◆ What to do: The material below is to be copied exactly from the line with "Click the http://m.paichi.com URL" up to and including the line with "Collapse the Box drains tree group", with nothing else kept and no pictures.

◆ Data to use:

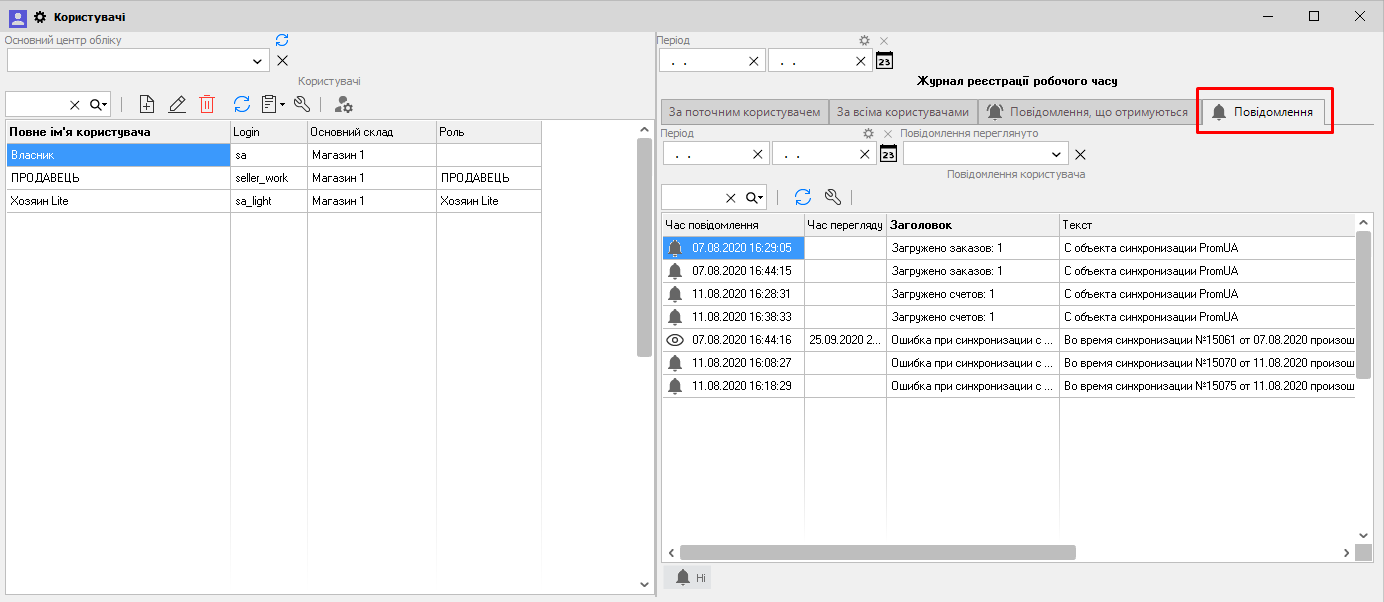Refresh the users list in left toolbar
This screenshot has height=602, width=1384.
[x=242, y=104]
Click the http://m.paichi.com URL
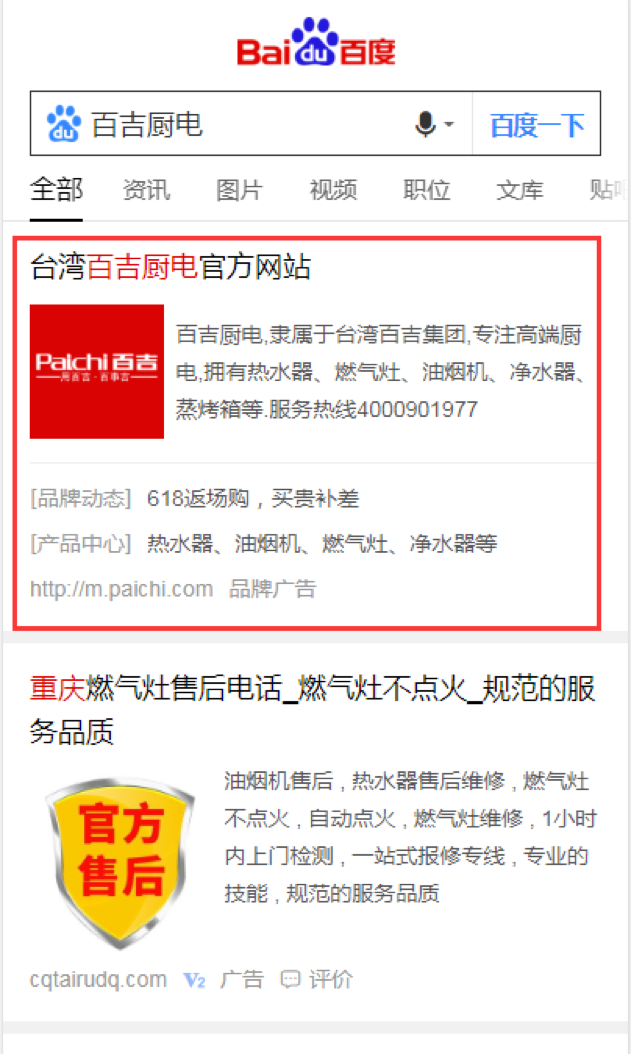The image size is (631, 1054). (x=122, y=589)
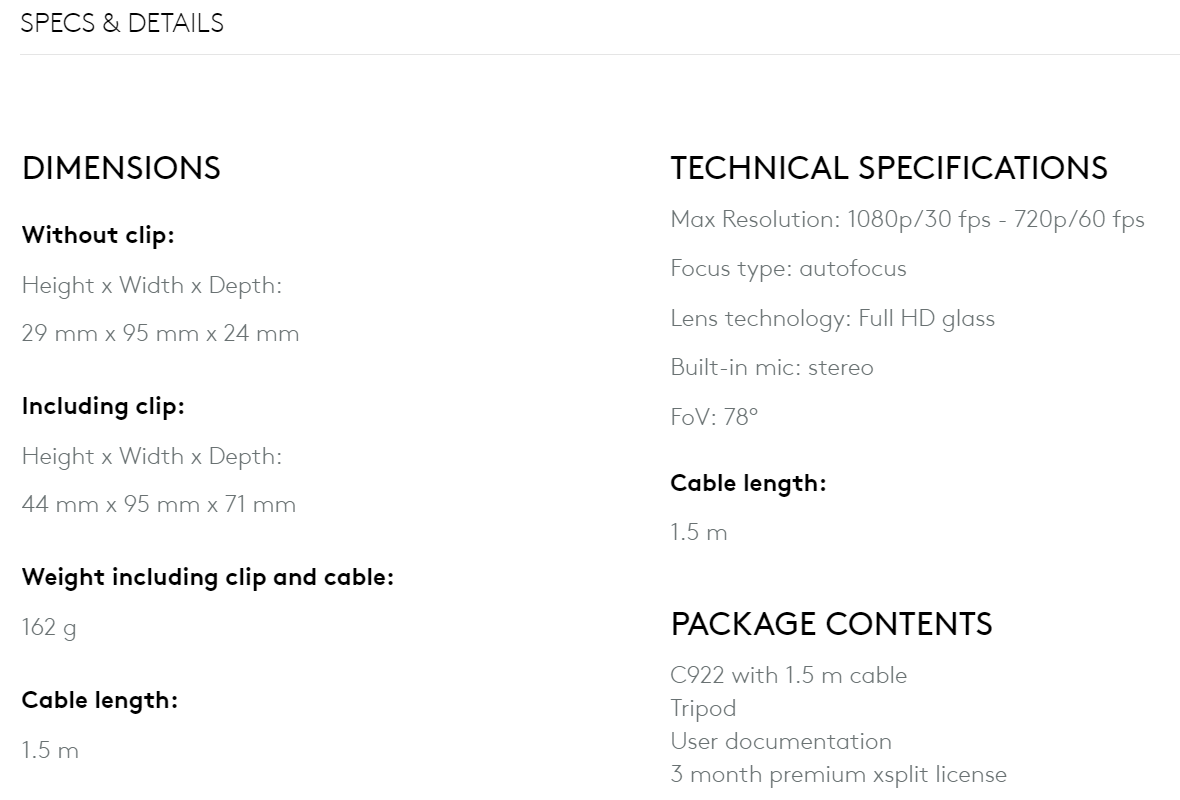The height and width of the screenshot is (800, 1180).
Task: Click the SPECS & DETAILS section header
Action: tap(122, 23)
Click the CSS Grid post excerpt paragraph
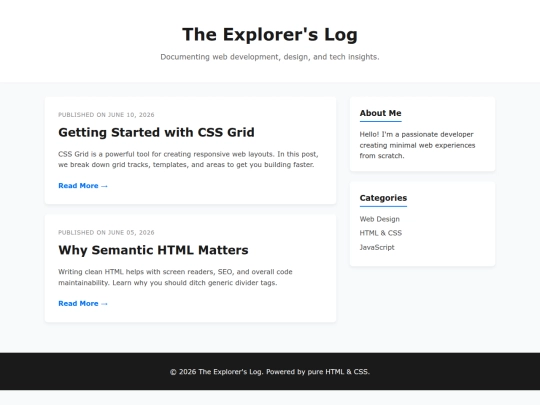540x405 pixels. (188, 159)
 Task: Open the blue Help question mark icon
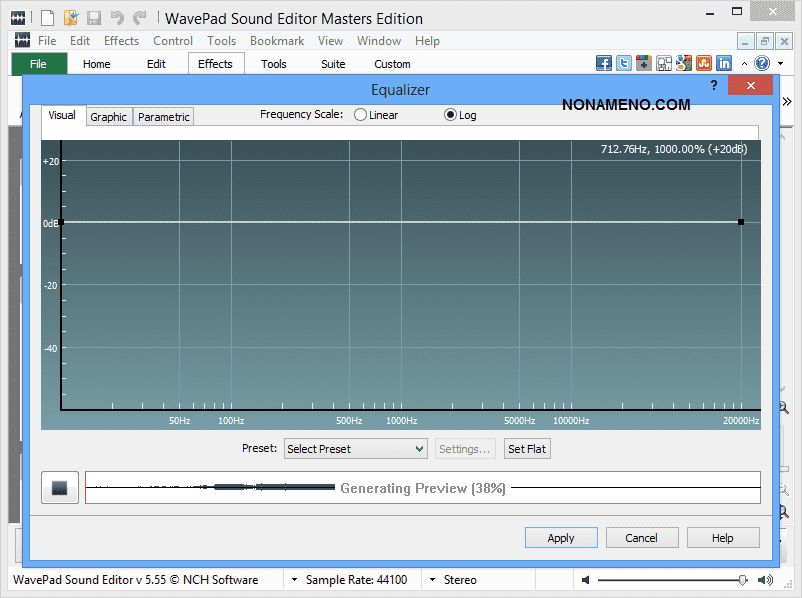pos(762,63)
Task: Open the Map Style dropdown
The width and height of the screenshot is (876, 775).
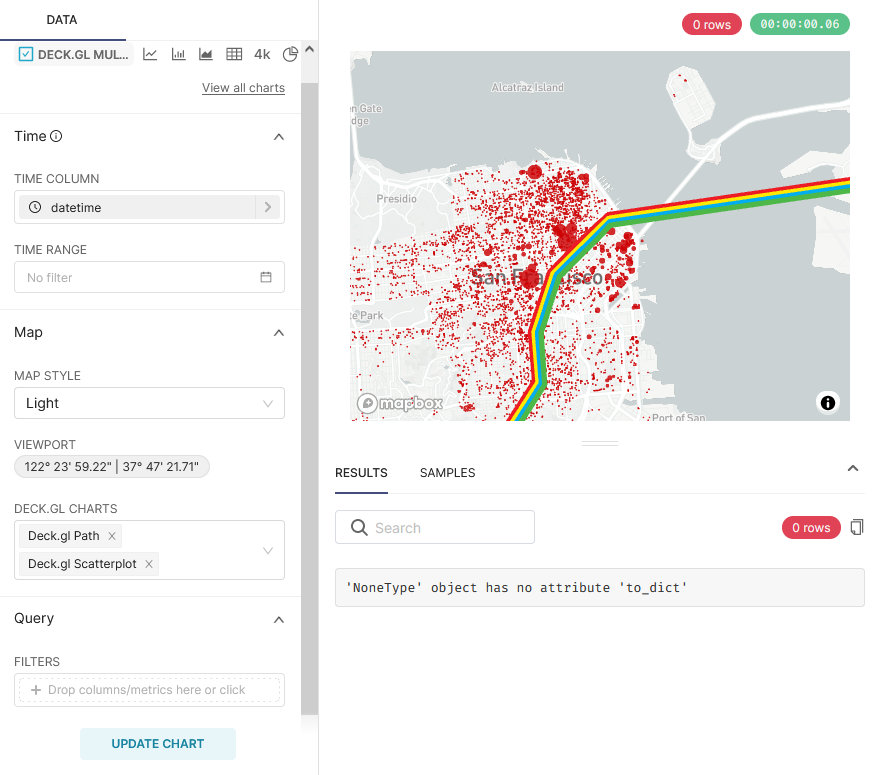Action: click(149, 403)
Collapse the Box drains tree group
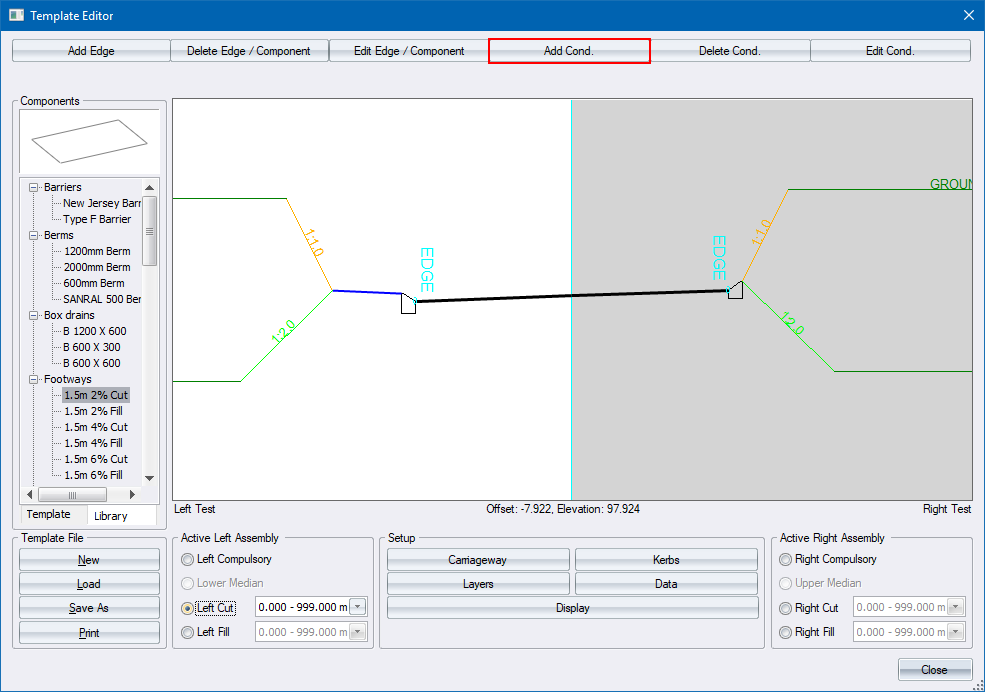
==
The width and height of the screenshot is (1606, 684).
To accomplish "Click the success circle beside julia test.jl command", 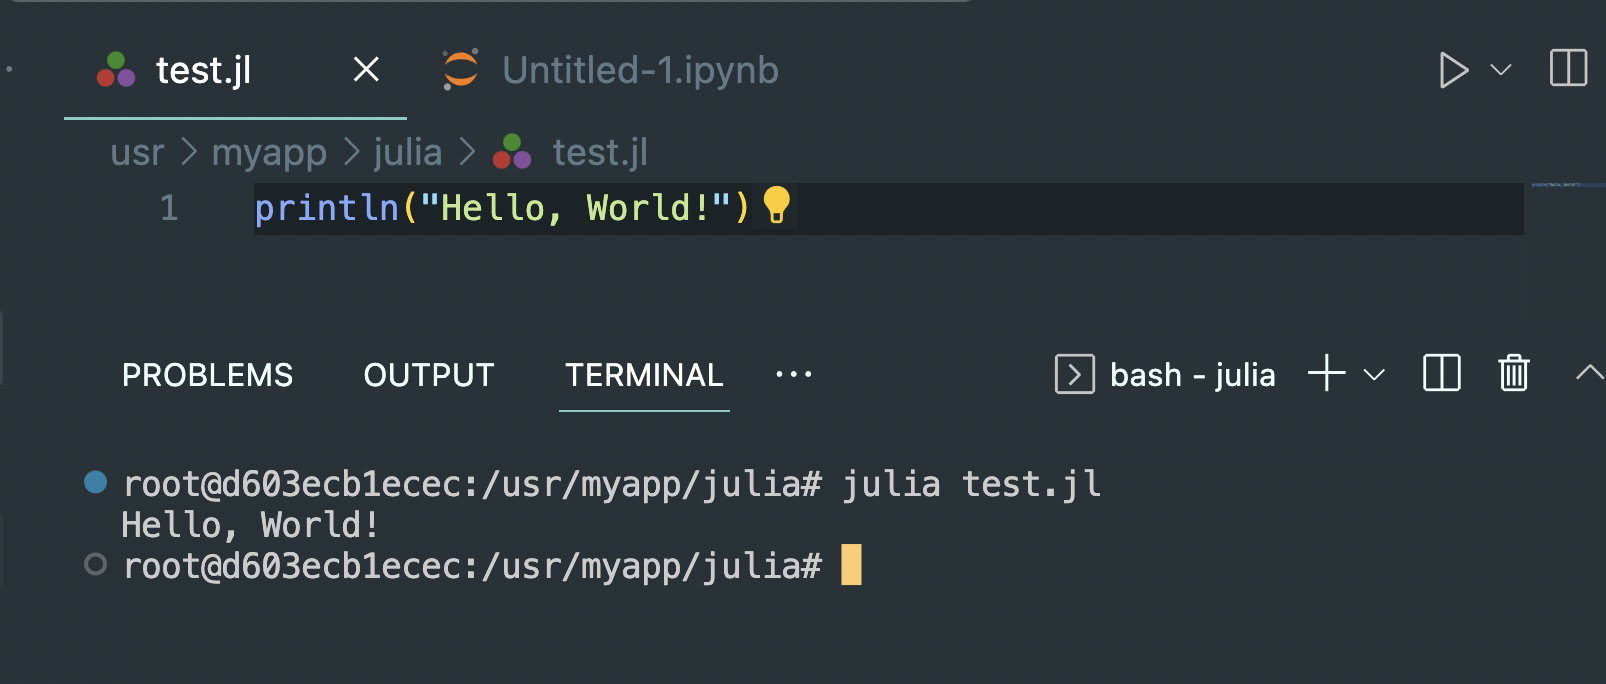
--
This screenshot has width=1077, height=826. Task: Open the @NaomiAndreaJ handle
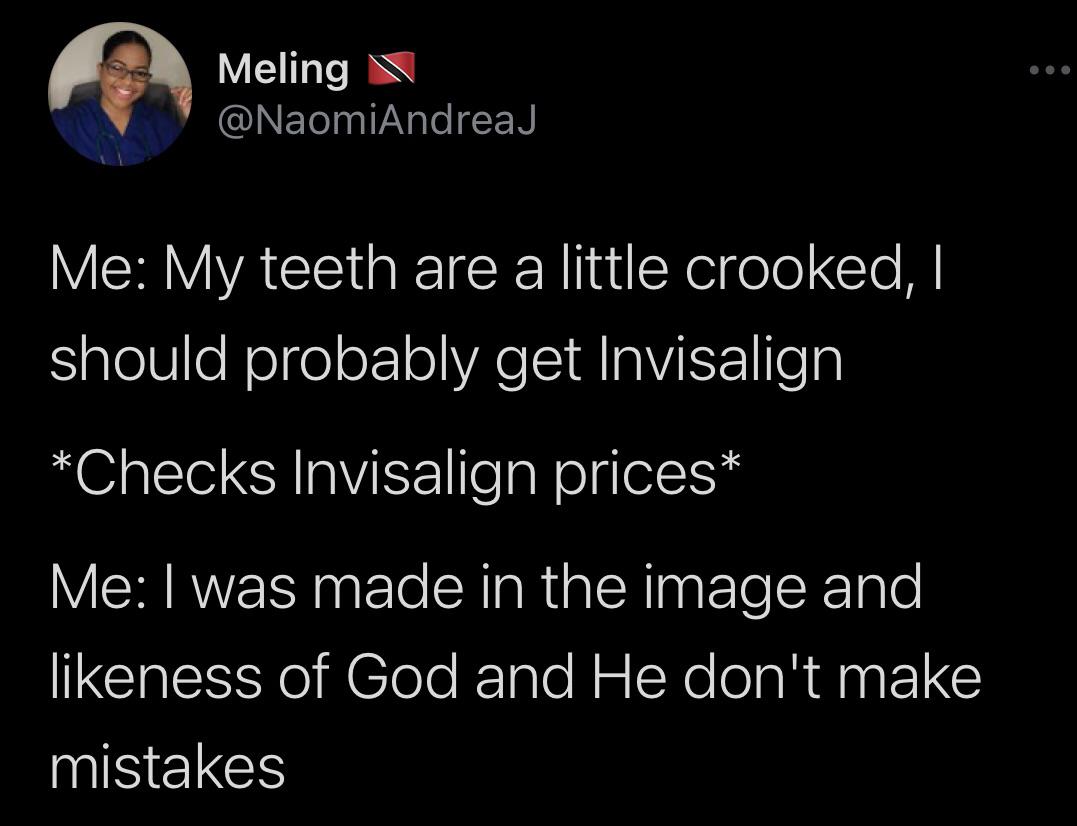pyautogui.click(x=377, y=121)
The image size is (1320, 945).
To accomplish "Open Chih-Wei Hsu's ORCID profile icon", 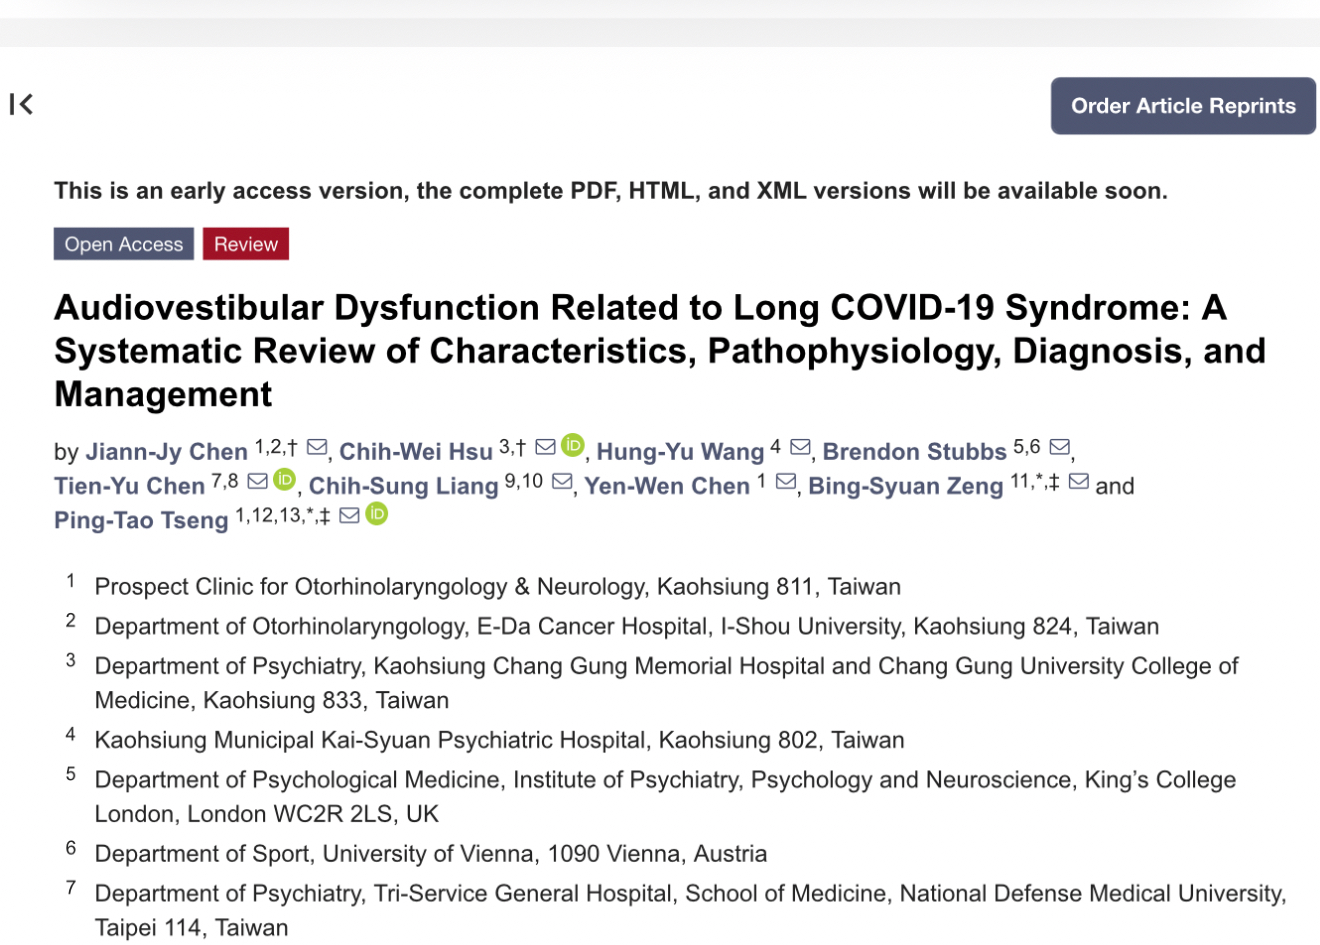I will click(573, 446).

◆ Finished task:
Click the http://m.paichi.com URL
The image size is (631, 1054). (x=122, y=589)
The height and width of the screenshot is (800, 1180).
Task: Click the SPECS & DETAILS section header
Action: tap(122, 23)
Click the CSS Grid post excerpt paragraph
540x405 pixels. (188, 159)
 Task: Open the blue Help question mark icon
pos(762,63)
Task: Open the Map Style dropdown
The width and height of the screenshot is (876, 775).
Action: click(149, 403)
Collapse the Box drains tree group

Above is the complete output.